The US equity rebound has gone from powerful to potentially problematic. What started as a clean mechanical squeeze — put unwind, vol reset, short covering, CTA re-risking, and leveraged ETF rebalance buying — has now morphed into a more dangerous phase: FOMO upside chasing, particularly in MegaCap Tech / AI / Mag7.

The clearest sign is the emergence of spot up / vol up in the index leadership cohort. That is rarely a comfortable signal. It suggests investors are no longer just buying stocks — they are aggressively reaching for calls and upside structures into strength. At the same time, previously crash-priced index skew has flattened hard as puts get destroyed, while call skew has steepened sharply as traders chase right-tail exposure. In a market where Mag7 effectively is the index, that is a sign of increasingly stretched positioning rather than healthy upside participation.

The tactical risk is straightforward: the rally may be starting to overshoot under its own mechanics. Call buying into highs forces dealers to chase with stock and futures, which can extend the move. But once that upside gets monetised, the same process can run in reverse and turn into a fast delta unwind.
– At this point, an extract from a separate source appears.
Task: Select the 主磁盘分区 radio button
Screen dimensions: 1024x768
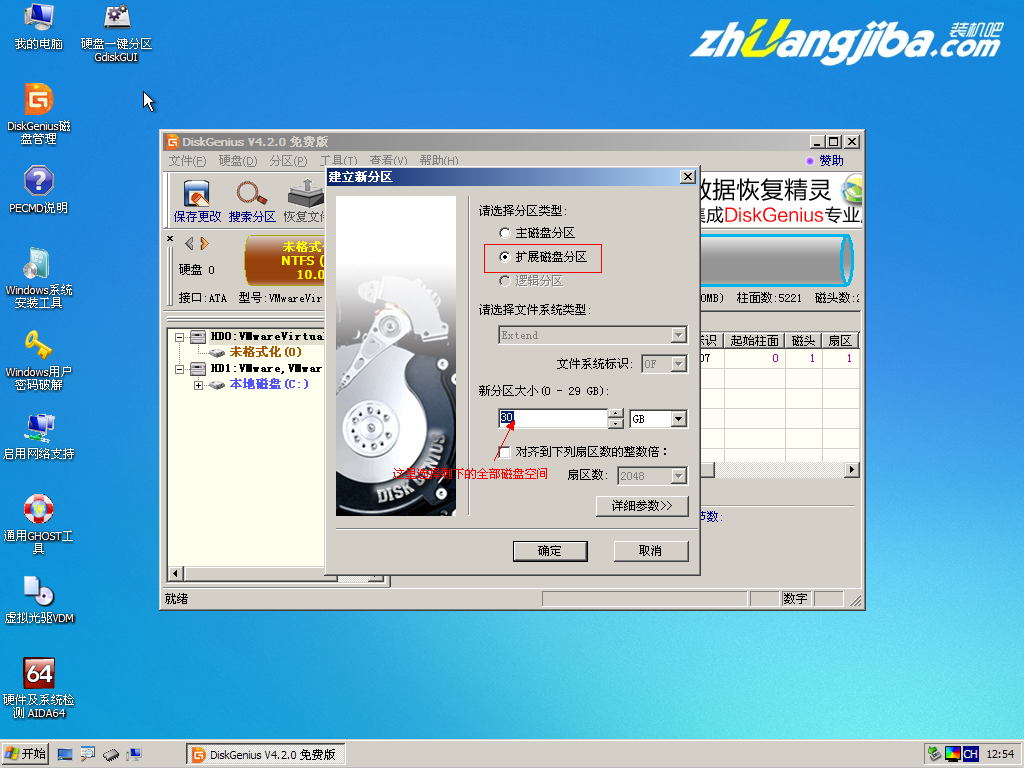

That risk matters even more into monthly OpEx, where flows become more mechanical and the release of gamma can widen the range of outcomes very quickly.
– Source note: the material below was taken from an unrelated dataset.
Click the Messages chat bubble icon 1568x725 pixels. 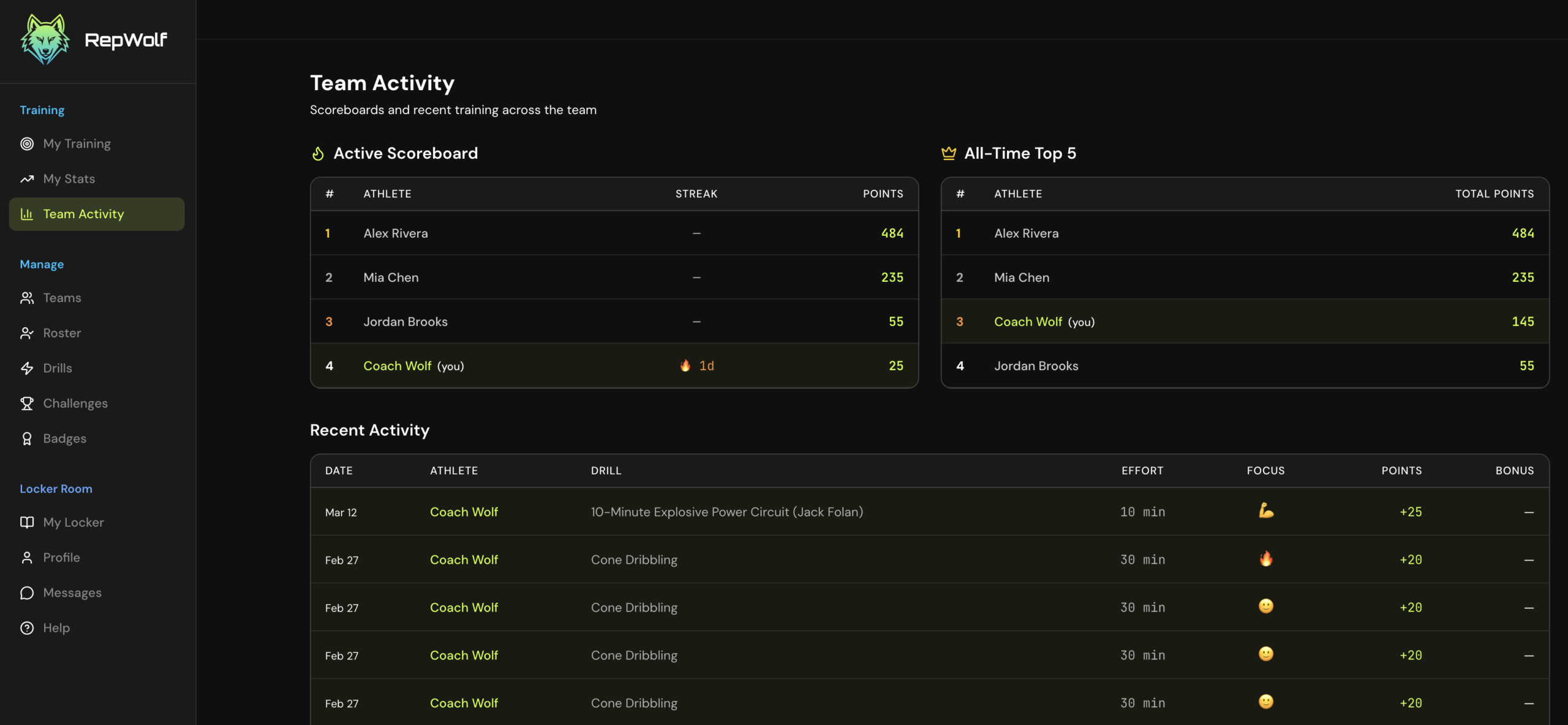click(27, 593)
There is also a second distortion at work: the QYLD short-call cover dynamic. With a large amount of Nasdaq overwrite exposure moving in the money, there is thought to be roughly $9bn of NQ futures buyback tied to that flow. The problem is that the market often front-runs this kind of expiry-related buying, only to mean-revert lower after the event. In that sense, the flow may be helping to top-tick the move rather than underpin it.

So the near-term setup looks increasingly vulnerable:

  • Mag7 / AI / MegaCap Tech is showing spot up / vol up

  • Upside call chasing has become aggressive

  • QYLD-related buyback flow may be artificially boosting the Nasdaq

  • OpEx gamma release could make the tape much sloppier if profit-taking starts

The bigger picture, though, is less bearish than the tactical setup. The market still sits on top of a huge structural base of vol sellers—overwrite funds, structured products, QIS, VRP, dispersion, and income strategies— that continue to rebuild long gamma and provide a form of shock absorption. That flow does not prevent pullbacks, but it does help explain why dips keep finding support and why investors are increasingly willing to chase again.

Bottom line

This looks less like a clean bull move now and more like a crowded upside squeeze at risk of overshooting. Near term, that argues for caution, especially in Nasdaq leadership. A post-OpEx wobble would not be surprising. Structurally, though, the broader vol-selling complex still acts as a cushion underneath the market.